This is just my view of what are the most critical issues in the world of Data, AI, Analytics, DevOps related to Data:
First of all, DataOps is a new term related to data and analytics management lifecycle – Gartner considers DataOps as one of the key emerging technologies at the moment (although the term still continues to define itself, as often the case in tech).
So, on to the subject:
1. SEE THE BIG PICTURE – currently we’re still in the phase, where AI / Digital departments in organizations are treated as something very unique and in many cases have status of pilot projects. However, the realization is in the air that all the different analytics tools must a) align to the core organization KPIs and b) get aggregated to some big picture.
Therefore, one of the main challenges here is a way to standardize and aggregate the data. Basically, an organization doesn’t want to end up with dozens of dashboards and analytics tools all covering small parts of their businesses, and then another team of analysts needs to try to make sense of all that dealing on the way with many different data sources and methodologies.
2. SECURITY – I personally think that this is the #1 challenge, but the realization of this has not come yet and maybe won’t come in 2019 (but will happen eventually). Based on the old paradigms, many people in the industry still care much more about uptime SLAs than about security. For some reason, it is hard for many to fully adopt the idea that a single major security incident is much-much worse than even a full day or two days of downtime.
Speculating a bit here, but reasons may be psychological – possibly, it feels like uptime SLAs are much better under one’s control and can be easily expressed by a certain number of nines, while popular opinion is still that it’s not possible to give a clear “SLA percentage” for security and it is very difficult (even in better cases where organizations truly care about security) to create a reliable workflow which addresses new vulnerabilities constantly. So it may be possible that many people still think about Security in all-or-nothing terms (i.e., either we implemented DDoS protection or we didn’t; either we set up the antivirus or we didn’t, etc) – this approach highly misses the standard where main focus is iterative continuous improvement.

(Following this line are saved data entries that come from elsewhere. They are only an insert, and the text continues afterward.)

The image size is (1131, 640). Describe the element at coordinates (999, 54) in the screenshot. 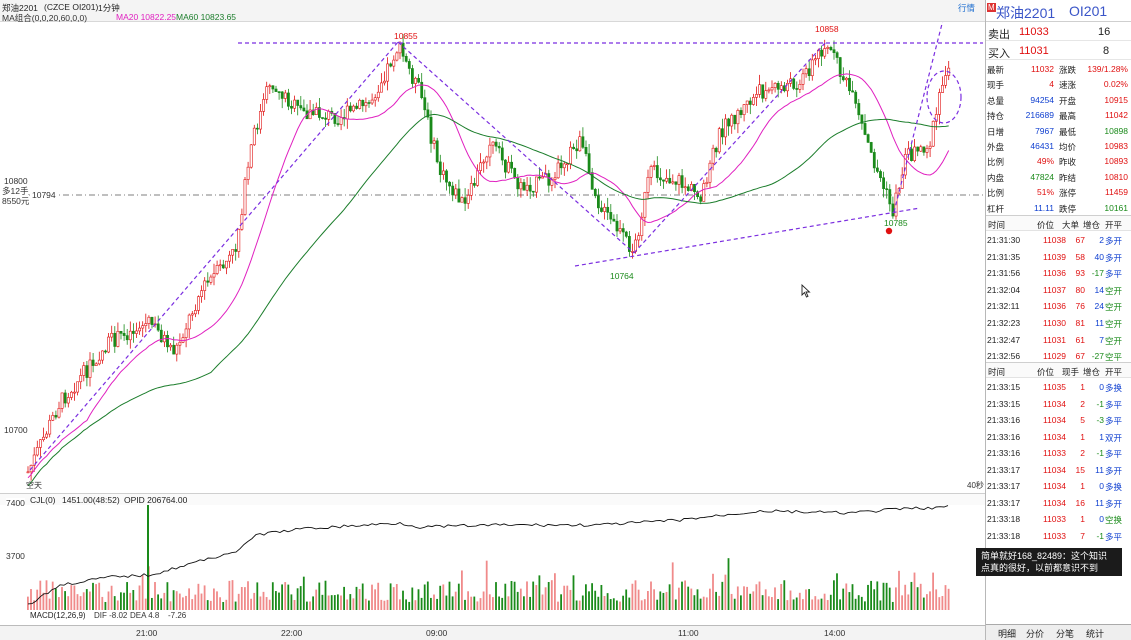

I see `bid-label: 买入` at that location.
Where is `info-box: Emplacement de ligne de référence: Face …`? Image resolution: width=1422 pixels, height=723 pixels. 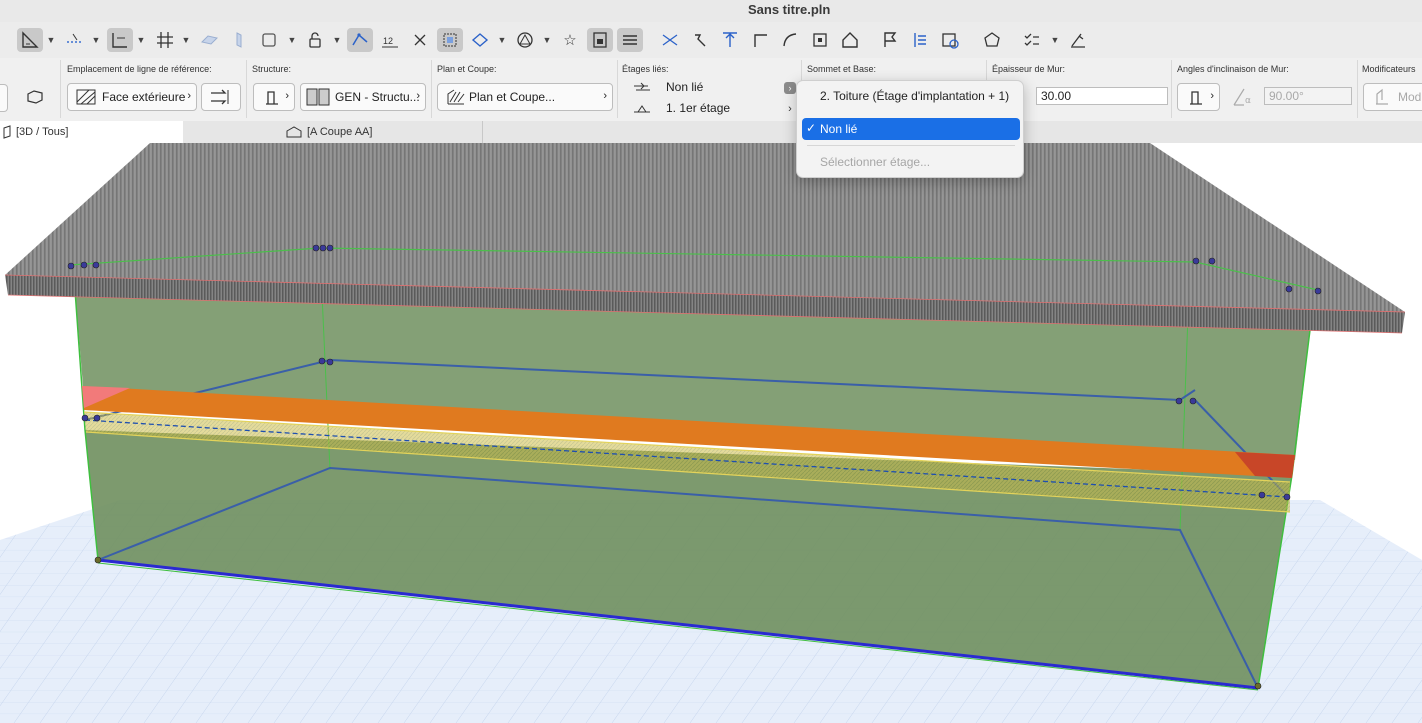 info-box: Emplacement de ligne de référence: Face … is located at coordinates (711, 90).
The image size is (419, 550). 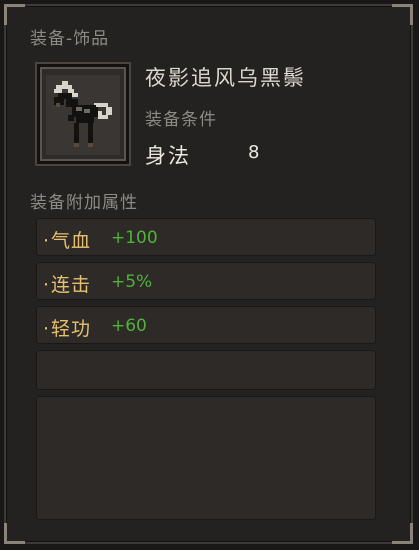 What do you see at coordinates (206, 237) in the screenshot?
I see `attribute-row: ·气血 +100` at bounding box center [206, 237].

In relation to DataOps there is an immense number of challenges related to Security which many people try to ignore or defer as much as possible. To name a few, there would be Data Obfuscation problem (while preserving a balance between obfuscation and keeping meaningful data) – how we prevent sensitive data from bouncing around in our tools, Data Audit and Access Control problem – who is allowed to do what and who actually did what with data, Data Provenance or Origin problem – can we even use these data and how can we keep track of Provenance in our various Big Data tools; all the standard DevOps security problems obviously also need to be addressed as well (Perimeter security, User Authorization, etc.) Finally, things like GDPR and HIPAA should also be mentioned here (and probably more regulation is on its way which is a challenge on its own).
To be clear, main challenge in Security is the fact that there are not enough Security experts in the market to cover these needs on the current scale of Operations. Maybe, that is part of the reason that many people in the industry try to ignore the Security challenge as a whole.
Last interesting thing about security is that DataOps is actually something that may help very much here, as Security Management in many aspects is very similar to Data Management, so Security in general should be treated as integral part of DataOps and DataOps should be treated as a necessary element in solving global Security challenge.
3. CONTROLLED DEPLOYMENTS – This challenge is about how to ensure that new data model deployments or online data trainings still meet the product quality standard. Popular (and very wrong) belief is that if we label more data in the classifier under same algorithm as before, and then retrain, the end result will have better accuracy, than before. While such improved outcome is usually the case, it’s absolutely not guaranteed; and even if we observe overall accuracy improvement, it is possible that some very popular use case will be broken.
Let me give an example here (I will exaggerate but it gives the idea) – imagine that you have a chatbot and it has “Hi” classified as a greeting. Now imagine that after retraining the classifier overall accuracy (measured by some F-score) is improved, however the “Hi” case is now broken. Would this be acceptable for production?
Challenge here is to understand that not all data entries are created equal (as they have very different weight for many reasons) and create efficient and controlled system of managing and capturing such issues.
4. DATA VERSION CONTROL – while this is tightly related to the previous challenge as it helps with deployments, Data Version Control is actually framed in a little different direction. Main goals here are to allow the system to a) roll-back or roll-forward data components at any time with full transparency; b) allow for branching of the data repositories (i.e., ability to work in parallel on 2 datasets which are of the same type but one is, say, newer than the other); c) support the audit process.
Important to note here that as we’re dealing with “Big” data in many cases, the amounts of data may be huge and it is very far from obvious (and in many cases this is an unsolved problem) how we can put such data under version control – or what else can be done here to improve the situation.
With all the above, I’m sure we will see more and improved tools, more people tackling those challenges, more buzz about DataOps and exciting things on the market. Happy 2019!